Tuesday, July 13, 2004

HOUSTON — Major League Baseball is now targeting an Aug.18-19 owners meeting in Philadelphia to name the Montreal Expos’ new home.

As close observers of the long-running relocation saga know all too well, MLB executives have floated many deadlines for a decision and haven’t held to them. But MLB president Bob DuPuy said yesterday he has confidence in the latest timeline.

“I think that owners meeting is a good working goal,” DuPuy said. “The sooner the better. I know we’ve said this before. But it’s time to get this done. I do not believe we won’t have a decision this summer. Not a day goes by when we’re not talking to the various [bid] cities.”

MLB’s relocation committee intends to forward its recommendation to commissioner Bud Selig by the end of the month, industry sources said.

As usual, DuPuy declined to handicap the race, but industry buzz continues to center on the District and Northern Virginia. Both local camps sent members here for the All-Star festivities to lobby for support from MLB owners and executives, a situation that has become an annual norm.

Leading the District delegation this year is Mayor Anthony Williams, while the commonwealth has a large delegation from the Virginia Baseball Stadium Authority, the prospective ownership group led by William Collins III and Loudoun County supervisor Bruce Tulloch.

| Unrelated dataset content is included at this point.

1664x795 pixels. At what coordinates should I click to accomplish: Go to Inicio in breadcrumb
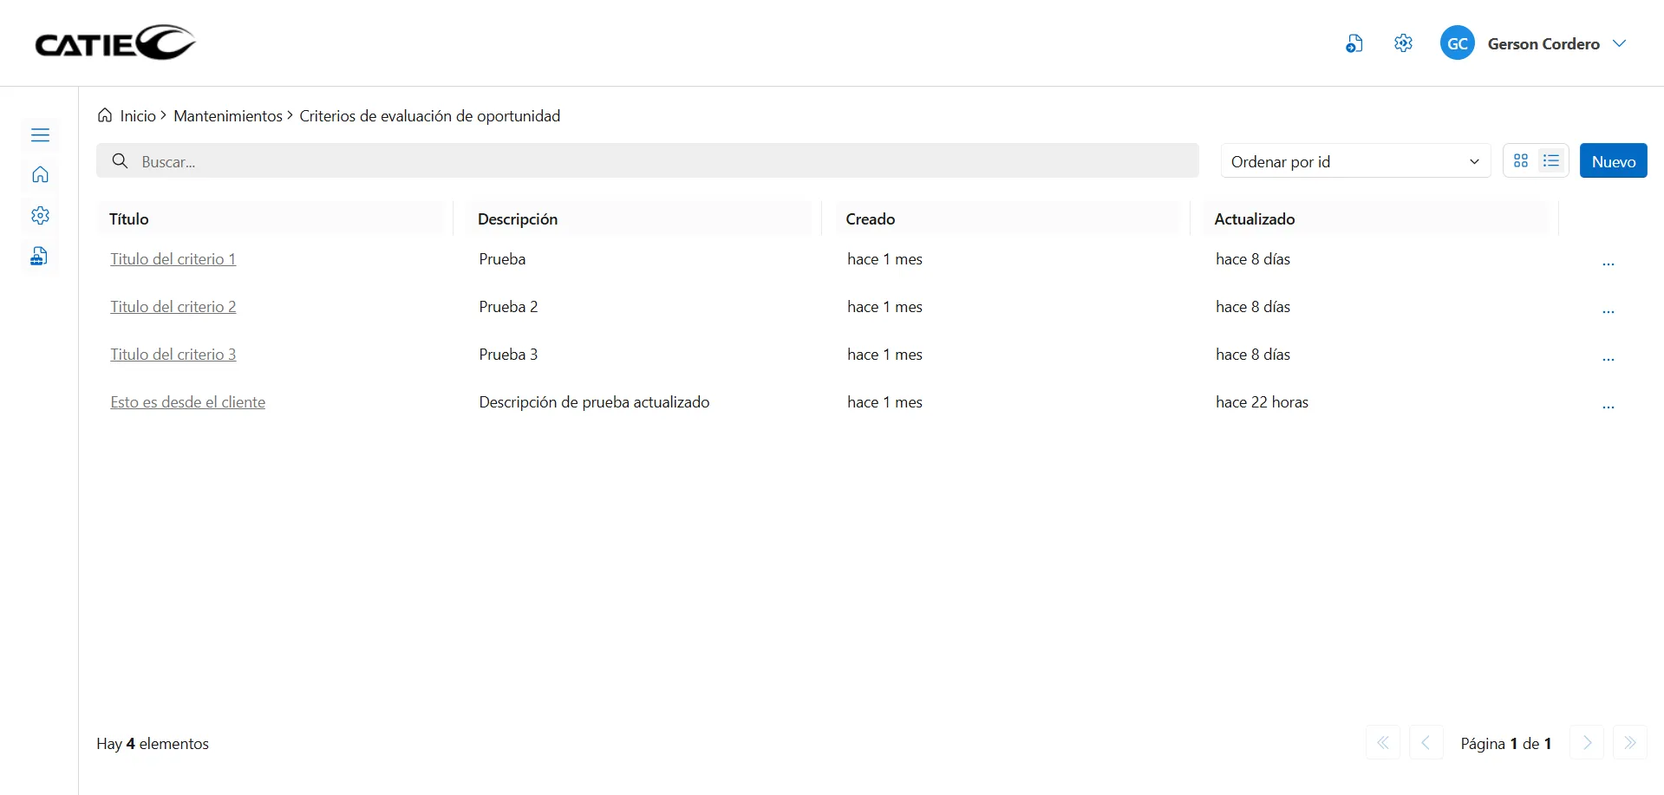137,116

“This trip has been much more focused than previous years,” Collins said. “What we’re trying to do is build upon our 11 years of work and finally bring this to a successful resolution. Our confidence is very high.”

For Collins, the trip to Minute Maid Park is particularly ironic. His offer to buy the Astros in 1995 and move them to Northern Virginia instead motivated Houston-area voters to approve public stadium financing and keep the team in Texas.

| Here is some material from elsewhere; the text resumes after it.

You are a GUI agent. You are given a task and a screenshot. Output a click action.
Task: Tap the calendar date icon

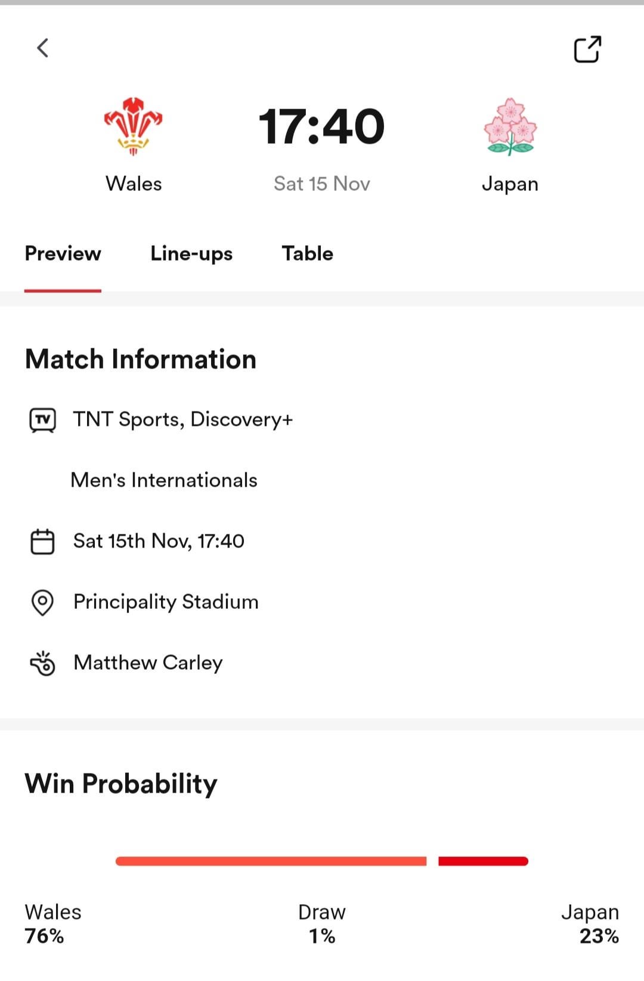click(x=42, y=541)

“We always knew that was a possibility when we were working on that, and look what Houston has now,” said Collins, whose group toured the ballpark yesterday and then lunched with Charley Casserly, the former Washington Redskins general manager who holds the same post with the Houston Texans.

DuPuy and other MLB executives refuse to eliminate any of the Expos’ bidders, at least publicly. But extensive discussions continue to take place with both local camps on topics like detailed construction schedules. And Portland, Ore., and Las Vegas declined to send any representatives here this week, with Norfolk the only area besides Greater Washington to do so.

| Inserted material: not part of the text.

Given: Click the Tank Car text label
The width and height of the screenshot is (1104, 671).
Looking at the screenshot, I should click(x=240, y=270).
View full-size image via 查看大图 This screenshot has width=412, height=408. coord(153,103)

“We’re continuing to stay in contact with the decision makers and make our case,” said Bill Hall, member of the D.C. Sports & Entertainment Commission. “Our plan proposes to make use of the District and southern and suburban Maryland instead of West Virginia.”

DuPuy also said the heated objections of Baltimore Orioles owner Peter Angelos would need to be “resolved and reconciled” if the Expos come to Greater Washington. He declined to elaborate.

It remains possible the Expos deliberations could extend into the fall. But next month’s meeting is the last such session until after the World Series. A relocation vote from the owners could be conducted by conference call, but given the historical import the decision and Selig’s awareness of history, an in-person vote is most likely.

Meanwhile, Hall of Famer Harmon Killebrew, who started his career with the Washington Senators, said he would support a return of baseball to the area.

“I hope they get a ballclub back there,” Killebrew said. “We were just starting to become a good ballclub when we moved to Minnesota [in 1961]. I think the people in that area deserve to have baseball back.”

• Staff writer Thom Loverro contributed to this article.